Or, in Jacob's case, a 17/18 year old can imprint on a newborn baby.
( Let someone be the center of the universe, let your self float away! )
How is losing your sense of self admirable? How can making your life revolve around one being someone you yearn for, in a partner?
No doubt Jacob will help raise Renesmee, but I suppose my mind is having a very, very hard time wrapping my mind around the fact that he'll have to go from a fatherly/brotherly type of love and support to a, well, romantic type of love and support. Because, ultimately, imprinting is suppose to procure werewolves/offspring/love sex joy joy. I don't understand this transition. I know a few friends who have had friends who've waited until someone is legal before anything physically starts (though emails/texts/chats have not really been non-sexual). That's when the person's still a teenager. This, and other examples, are when the other person is a baby, or a toddler. I just...I get squicked out, to use a phrase from the Internet.
It also bothers me that finding your soulmate, in this universe, means losing your sense of self. It means having the other person become the center of the universe, the gravity of the earth. That's suppose unhealthy and kind of creepy.
Growing up, I've read romance novels or young adult/teen books about romance. It really skewed my expectations for relationships, for males. It joined other factors like observing my parents or sisters or other forms of (mostly Western) media. This before my depression kicked in.

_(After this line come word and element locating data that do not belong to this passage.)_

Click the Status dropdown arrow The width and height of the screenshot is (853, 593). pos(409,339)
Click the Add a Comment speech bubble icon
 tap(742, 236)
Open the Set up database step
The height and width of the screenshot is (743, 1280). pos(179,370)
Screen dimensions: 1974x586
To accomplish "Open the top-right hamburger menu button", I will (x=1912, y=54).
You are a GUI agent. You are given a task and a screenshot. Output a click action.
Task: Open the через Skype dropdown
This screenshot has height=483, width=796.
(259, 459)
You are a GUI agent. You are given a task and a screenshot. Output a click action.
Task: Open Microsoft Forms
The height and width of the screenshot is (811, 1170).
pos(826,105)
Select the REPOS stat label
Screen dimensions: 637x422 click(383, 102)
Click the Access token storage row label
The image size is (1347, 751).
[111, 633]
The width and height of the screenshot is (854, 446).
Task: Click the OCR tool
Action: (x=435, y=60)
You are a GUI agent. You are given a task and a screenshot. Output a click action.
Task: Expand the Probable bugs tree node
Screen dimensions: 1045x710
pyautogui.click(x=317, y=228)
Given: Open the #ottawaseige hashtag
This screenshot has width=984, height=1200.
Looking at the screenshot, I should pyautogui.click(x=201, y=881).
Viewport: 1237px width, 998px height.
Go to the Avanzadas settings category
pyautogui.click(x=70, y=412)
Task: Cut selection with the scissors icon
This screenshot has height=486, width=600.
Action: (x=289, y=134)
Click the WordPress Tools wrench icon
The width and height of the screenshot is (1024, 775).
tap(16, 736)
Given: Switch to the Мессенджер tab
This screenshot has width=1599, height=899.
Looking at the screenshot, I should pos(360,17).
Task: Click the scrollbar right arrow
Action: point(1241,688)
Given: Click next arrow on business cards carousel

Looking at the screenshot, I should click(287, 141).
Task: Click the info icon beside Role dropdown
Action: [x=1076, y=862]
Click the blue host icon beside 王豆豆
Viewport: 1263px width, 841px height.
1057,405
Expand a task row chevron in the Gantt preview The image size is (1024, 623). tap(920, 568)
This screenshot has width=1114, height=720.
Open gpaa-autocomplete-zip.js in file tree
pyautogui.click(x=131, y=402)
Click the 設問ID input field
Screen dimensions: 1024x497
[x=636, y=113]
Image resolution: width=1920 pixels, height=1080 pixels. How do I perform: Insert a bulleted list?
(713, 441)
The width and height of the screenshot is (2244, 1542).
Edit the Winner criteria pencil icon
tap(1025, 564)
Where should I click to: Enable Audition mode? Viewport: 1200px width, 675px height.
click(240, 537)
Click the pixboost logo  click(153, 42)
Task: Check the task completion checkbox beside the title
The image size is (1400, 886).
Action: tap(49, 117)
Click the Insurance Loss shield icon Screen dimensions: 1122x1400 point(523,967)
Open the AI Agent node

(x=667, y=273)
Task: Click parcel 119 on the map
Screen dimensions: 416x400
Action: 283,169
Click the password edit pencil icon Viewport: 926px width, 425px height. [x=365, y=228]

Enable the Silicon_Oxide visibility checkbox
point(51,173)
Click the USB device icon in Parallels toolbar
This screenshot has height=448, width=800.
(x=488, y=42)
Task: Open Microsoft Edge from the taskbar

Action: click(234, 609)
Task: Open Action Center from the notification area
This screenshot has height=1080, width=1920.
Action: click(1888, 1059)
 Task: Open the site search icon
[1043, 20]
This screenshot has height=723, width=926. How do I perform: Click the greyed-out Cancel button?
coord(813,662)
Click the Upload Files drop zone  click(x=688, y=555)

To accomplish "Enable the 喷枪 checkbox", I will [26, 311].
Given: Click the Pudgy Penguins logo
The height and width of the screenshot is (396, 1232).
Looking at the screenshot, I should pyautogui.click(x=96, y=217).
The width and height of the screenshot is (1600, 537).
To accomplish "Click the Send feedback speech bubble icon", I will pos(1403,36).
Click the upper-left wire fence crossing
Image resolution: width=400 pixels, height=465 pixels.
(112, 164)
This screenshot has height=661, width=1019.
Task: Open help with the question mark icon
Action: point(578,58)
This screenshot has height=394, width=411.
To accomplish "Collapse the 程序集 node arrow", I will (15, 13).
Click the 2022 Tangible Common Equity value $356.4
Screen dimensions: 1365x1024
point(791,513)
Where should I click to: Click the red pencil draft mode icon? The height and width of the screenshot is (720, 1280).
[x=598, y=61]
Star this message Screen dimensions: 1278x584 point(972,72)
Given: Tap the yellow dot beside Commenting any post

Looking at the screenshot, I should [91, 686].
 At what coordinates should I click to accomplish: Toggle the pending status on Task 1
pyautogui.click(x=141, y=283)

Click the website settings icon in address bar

Reading these books and being exposed to the media and my parents hammered home the points:
( Bad love/relationship expectations )
Holy fuck, I just thought of the book the fifth point refers to for the first time today in a long fucking time. I can't believe, as a kid, I gobbled up all the romance novels set in the 1500 or 1600's or whatever in Europe/London, you know, with Ton and everything. It was rape. I can't believe I read that book and was completely okay with it whereas I saw Jodie Foster in The Accused and that really stuck with me so much and besides my parents forbidding me to wear short skirts after I got my period (due to religious beliefs), that movie also scared off short skirts.
Was it because one was written and the other was visual? Was it because in one, it was his wife and I was expected to believe the male to have sexual power and knowledge and use it and in the other it was clearly strangers raping Jodie Foster's character? Oh, my God, did I condone what was essentially a rape in one book, by not reacting badly to it?
Even if the setting and time period in the book condones rape or males sexually assaulting their fiancee or wives, I wasn't raised in that period. That book was heavy on victim-blaming and the victim/female taking all the blame for all the fights in the relationship upon her shoulders. I shouldn't have been "okay, cool" and just gone on to the next book.
Oh, God. I feel so bad for reading that book and thinking it was completely okay. Oh, my God, I liked a book that endorses rape-culture.